A Python module to annotate two versions of a list with the
values that have been changed between the versions, similar
to unix's diff but with a dead-simple Python interface.
SimpleDiff can be installed from pip or easy_install
$ pip install simplediff
You can use test.py to run the included doctests
$ python test.py
No output means that all the tests have passed.
The module exposes three functions, diff, string_diff,
and html_diff.
diff is the core of the module and provides basic diffing
functionality on list objects. The lists could represent
lines of a file, tokens from a tokenizer, or just about
anything else. diff is agnostic towards the content of the
list, all it cares about is which elements between the
old and new list are equal.
>>> from simplediff import diff
Because strings share an accessor interface with lists in
Python, diff automatically works on strings at a character
level.
>>> diff('shark', 'spork')
... # doctest: +NORMALIZE_WHITESPACE
[('=', 's'),
('-', 'ha'),
('+', 'po'),
('=', 'rk')]
The output in this case is quite simple. ('=', 's') indicates
that the s is in both strings. ('-', 'ha') indicates that
ha appears in the first string but not the second.
('+', 'po') indicates that po appears in the second string
but not the first. Finally, rk appears in both.
This is a bit of an over-simplification, though. Consider this case:
>>> diff('aaaabbb', 'bbbaaaa')
... # doctest: +NORMALIZE_WHITESPACE
[('+', 'bbb'),
('=', 'aaaa'),
('-', 'bbb')]
Note that although 'bbb' is contained in both strings, it is an insertion and then a deletion in the resulting diff. Note also that it was the longer string, 'aaaa', that was chosen as unchanged; SimpleDiff tries to maximize the length of the unchanged data and minimize the number of inserts and deletes.
Since diff's arguments are really lists, you can easily
tokenize a string (in this case, by whitespace) and provide
that as input.
>>> diff('I like icecream'.split(),
... 'I do not like icecream'.split())
... # doctest: +NORMALIZE_WHITESPACE
[('=', ['I']),
('+', ['do', 'not']),
('=', ['like', 'icecream'])]
Note that the result is now lists of strings, not strings.
string_diff and html_diff take strings, tokenize them
on whitespace, and return the diff output or HTML code
respectively. These are meant as an example implementation,
they're probably not what you want in practice.
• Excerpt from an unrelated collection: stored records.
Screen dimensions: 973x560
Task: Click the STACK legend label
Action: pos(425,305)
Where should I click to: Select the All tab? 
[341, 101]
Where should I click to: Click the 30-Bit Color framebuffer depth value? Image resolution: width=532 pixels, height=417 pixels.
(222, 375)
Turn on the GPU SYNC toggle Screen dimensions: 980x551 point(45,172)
>>> from simplediff import string_diff, html_diff
>>> string_diff('I like icecream',
... 'I do not like icecream')
... # doctest: +NORMALIZE_WHITESPACE
[('=', ['I']),
('+', ['do', 'not']),
('=', ['like', 'icecream'])]
This is the same output as with diff, but note that this
time we didn't have to call .split() on the input strings.
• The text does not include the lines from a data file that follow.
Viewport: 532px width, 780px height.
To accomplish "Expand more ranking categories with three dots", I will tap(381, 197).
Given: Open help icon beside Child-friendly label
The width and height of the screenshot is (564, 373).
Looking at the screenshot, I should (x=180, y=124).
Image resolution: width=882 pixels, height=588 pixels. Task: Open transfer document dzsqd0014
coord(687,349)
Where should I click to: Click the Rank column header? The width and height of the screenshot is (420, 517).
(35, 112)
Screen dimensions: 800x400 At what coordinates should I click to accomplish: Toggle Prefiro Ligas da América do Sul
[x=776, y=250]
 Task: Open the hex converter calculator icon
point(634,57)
>>> html_diff('I like vanilla cupcakes',
... 'I do not like cupcakes')
... # doctest: +NORMALIZE_WHITESPACE
'I <ins>do not</ins> like <del>vanilla</del> cupcakes'
See the doctests in simplediff/__init__.py for more
examples.
SimpleDiff is copyright 2008-2012 by Paul Butler. It may
be used and redistributed under a liberal zlib/libpng-like
license provided in the LICENSE file.